(Entries for locating text and elements)
[Begin]
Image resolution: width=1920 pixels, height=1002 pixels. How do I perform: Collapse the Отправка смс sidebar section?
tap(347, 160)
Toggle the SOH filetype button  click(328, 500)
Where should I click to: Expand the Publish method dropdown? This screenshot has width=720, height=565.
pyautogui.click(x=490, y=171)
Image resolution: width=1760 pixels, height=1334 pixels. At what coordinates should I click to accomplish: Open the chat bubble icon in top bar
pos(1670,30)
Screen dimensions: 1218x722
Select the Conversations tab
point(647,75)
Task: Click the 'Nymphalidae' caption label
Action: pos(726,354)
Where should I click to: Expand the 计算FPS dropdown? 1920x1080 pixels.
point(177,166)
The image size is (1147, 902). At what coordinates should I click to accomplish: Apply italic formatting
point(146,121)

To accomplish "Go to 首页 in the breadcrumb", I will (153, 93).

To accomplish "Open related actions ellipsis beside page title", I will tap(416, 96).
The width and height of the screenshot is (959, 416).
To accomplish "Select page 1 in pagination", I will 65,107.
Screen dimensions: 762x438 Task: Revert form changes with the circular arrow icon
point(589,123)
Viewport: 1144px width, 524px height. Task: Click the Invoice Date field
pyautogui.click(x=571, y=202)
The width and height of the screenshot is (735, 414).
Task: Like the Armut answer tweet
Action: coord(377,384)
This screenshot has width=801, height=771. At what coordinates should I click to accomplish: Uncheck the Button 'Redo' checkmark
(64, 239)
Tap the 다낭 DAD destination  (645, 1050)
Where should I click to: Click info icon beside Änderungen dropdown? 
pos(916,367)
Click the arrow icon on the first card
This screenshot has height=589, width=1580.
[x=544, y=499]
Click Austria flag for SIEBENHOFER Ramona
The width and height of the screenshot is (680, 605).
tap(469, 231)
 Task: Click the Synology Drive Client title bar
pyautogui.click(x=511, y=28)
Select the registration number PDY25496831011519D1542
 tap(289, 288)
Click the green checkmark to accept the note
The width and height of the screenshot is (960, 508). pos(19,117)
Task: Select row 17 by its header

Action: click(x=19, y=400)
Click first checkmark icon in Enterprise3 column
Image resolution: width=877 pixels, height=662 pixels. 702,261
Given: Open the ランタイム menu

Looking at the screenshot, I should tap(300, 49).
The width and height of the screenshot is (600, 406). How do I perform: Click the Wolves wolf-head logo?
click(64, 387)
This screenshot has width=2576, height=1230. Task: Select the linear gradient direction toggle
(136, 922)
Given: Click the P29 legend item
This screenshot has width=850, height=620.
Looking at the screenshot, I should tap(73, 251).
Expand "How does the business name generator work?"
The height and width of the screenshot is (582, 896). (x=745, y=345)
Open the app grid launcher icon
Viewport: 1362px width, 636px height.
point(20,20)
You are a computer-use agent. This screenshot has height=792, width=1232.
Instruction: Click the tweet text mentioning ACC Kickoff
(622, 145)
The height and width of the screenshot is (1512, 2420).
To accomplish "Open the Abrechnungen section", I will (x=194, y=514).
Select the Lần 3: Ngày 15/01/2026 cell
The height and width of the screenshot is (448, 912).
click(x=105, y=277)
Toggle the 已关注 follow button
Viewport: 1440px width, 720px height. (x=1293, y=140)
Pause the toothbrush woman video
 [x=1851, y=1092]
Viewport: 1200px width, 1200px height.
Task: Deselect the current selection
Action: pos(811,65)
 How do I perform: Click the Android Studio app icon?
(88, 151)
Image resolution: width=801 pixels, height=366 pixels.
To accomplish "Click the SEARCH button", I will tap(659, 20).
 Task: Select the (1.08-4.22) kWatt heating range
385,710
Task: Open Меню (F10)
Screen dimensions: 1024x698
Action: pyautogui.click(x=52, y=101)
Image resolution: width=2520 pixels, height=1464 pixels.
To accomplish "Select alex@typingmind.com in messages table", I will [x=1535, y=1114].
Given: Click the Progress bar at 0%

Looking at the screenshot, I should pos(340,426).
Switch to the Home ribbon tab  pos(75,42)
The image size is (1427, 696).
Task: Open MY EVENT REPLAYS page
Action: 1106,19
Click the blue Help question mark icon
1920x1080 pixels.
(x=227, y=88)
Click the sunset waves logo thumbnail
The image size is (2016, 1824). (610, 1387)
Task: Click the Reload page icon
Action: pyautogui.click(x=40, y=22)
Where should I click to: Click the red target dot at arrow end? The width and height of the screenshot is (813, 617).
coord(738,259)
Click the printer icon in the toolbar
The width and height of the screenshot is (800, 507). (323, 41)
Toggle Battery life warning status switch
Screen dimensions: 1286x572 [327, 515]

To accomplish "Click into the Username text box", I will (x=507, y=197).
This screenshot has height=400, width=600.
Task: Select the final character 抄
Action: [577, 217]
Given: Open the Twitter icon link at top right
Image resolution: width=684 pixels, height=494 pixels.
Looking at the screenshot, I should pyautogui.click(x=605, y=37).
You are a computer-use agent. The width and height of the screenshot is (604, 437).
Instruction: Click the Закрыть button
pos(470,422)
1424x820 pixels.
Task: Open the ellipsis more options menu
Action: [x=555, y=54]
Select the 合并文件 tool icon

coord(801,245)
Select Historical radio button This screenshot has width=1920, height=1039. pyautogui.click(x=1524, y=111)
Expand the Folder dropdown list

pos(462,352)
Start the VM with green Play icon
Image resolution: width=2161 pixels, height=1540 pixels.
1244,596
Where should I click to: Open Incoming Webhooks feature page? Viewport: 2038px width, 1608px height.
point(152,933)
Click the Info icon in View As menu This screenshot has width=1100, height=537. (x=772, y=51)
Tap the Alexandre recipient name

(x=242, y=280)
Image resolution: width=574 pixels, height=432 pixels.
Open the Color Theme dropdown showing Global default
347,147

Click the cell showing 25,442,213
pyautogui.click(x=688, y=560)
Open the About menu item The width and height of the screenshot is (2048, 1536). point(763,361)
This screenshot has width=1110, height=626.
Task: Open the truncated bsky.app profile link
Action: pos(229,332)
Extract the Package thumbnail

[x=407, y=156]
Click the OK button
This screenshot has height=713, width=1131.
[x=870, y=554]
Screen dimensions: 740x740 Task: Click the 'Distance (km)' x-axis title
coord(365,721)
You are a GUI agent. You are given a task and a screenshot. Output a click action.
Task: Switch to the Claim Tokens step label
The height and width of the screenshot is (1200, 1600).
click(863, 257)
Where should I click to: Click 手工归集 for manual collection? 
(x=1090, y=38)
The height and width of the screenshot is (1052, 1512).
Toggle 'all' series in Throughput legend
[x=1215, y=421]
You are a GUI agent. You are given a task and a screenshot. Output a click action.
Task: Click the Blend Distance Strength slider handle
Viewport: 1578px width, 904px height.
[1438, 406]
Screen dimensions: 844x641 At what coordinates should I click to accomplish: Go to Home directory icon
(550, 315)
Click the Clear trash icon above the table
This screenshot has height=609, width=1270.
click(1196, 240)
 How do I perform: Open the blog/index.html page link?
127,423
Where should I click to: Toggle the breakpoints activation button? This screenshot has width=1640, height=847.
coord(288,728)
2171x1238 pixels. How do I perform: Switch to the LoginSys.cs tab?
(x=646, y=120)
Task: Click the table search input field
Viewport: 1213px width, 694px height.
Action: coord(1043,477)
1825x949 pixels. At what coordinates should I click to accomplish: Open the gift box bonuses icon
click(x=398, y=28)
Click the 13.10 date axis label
[End]
- **SET EXERCISE**: Please find each line in the records above that contains the word "first" and copy those lines out.

- **FINAL RESULT**:
Click the arrow icon on the first card
Click first checkmark icon in Enterprise3 column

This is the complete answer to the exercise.